APA: Let’s chat about Turning Red. It’s a deeply personal story for director Domee Shi and even you, as you experienced your pre-teen years while working on the film alongside the lead character Mei. How was it working on the film while growing with Mei?
Chiang: I booked the film when I was 12. At that point, I felt like Mei was really similar to me. She’s determined and fights for what she believes in. As time went on, I really understood where Mei was coming from about her relationship with her mom and friendships because I was going through it too. When I was having dinner with Domi and our producer Lindsey, we were sharing stories about growing up, and I realized our experiences are not that different. I thought my personal coming-of-age experiences were almost wrong because it was so different from what I was seeing on TV. After seeing Turning Red and talking to other Asians about their relationships with their moms, I realized my experience is universal.

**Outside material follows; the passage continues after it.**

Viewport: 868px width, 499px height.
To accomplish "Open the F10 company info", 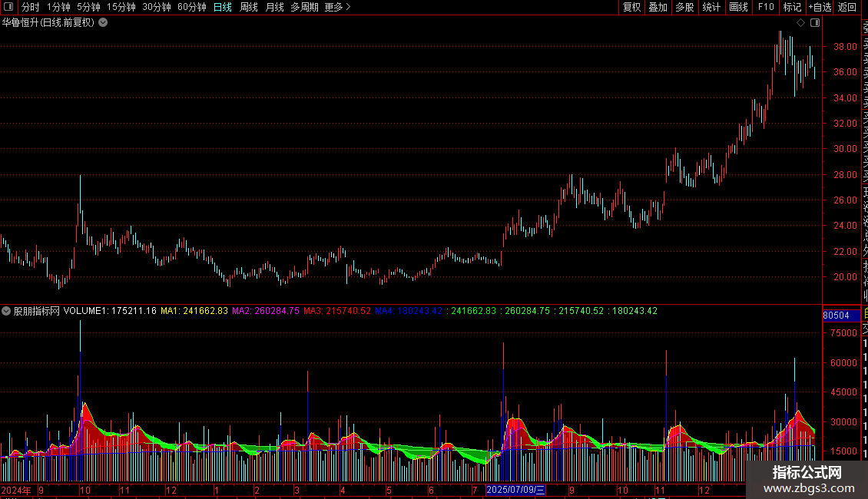I will pyautogui.click(x=766, y=7).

APA: Speaking of relationships with moms, you worked with Sandra Oh, who played your mother in the film. Not only as your “mother,” but as a veteran actor, did she offer you any helpful advice?
Chiang: It was an incredible honor working with her. She was one of the few Asian actors I knew in Hollywood. And when I found out she was playing my mom, I was ecstatic. She’s such an incredible woman who gave me a lot of advice. The most valuable thing she told me was to be kind to yourself. As a teenager, we can be really self critical and hate ourselves for no reason because we feel like we have to. I’ve always had sort of a negative perspective on life, especially going into the acting business because I just face rejection all the time, and it wasn’t going anywhere. From when Pixar initially expressed interest in booking me, it was two years until they actually did; in that time period, I could have been fired at any time. I was so nervous. After watching the movie the first time, I hated my performance. I thought I did a horrible job and that people were going to hate my voice. After probably the fifth time watching it, I was able to appreciate all the work and the emotional ups and downs.
APA: To wrap it up, what’s next for you?
Chiang: I can’t share specific names or projects, but I have stuff coming out for both voiceover and live action. I’m just really excited for people to see it.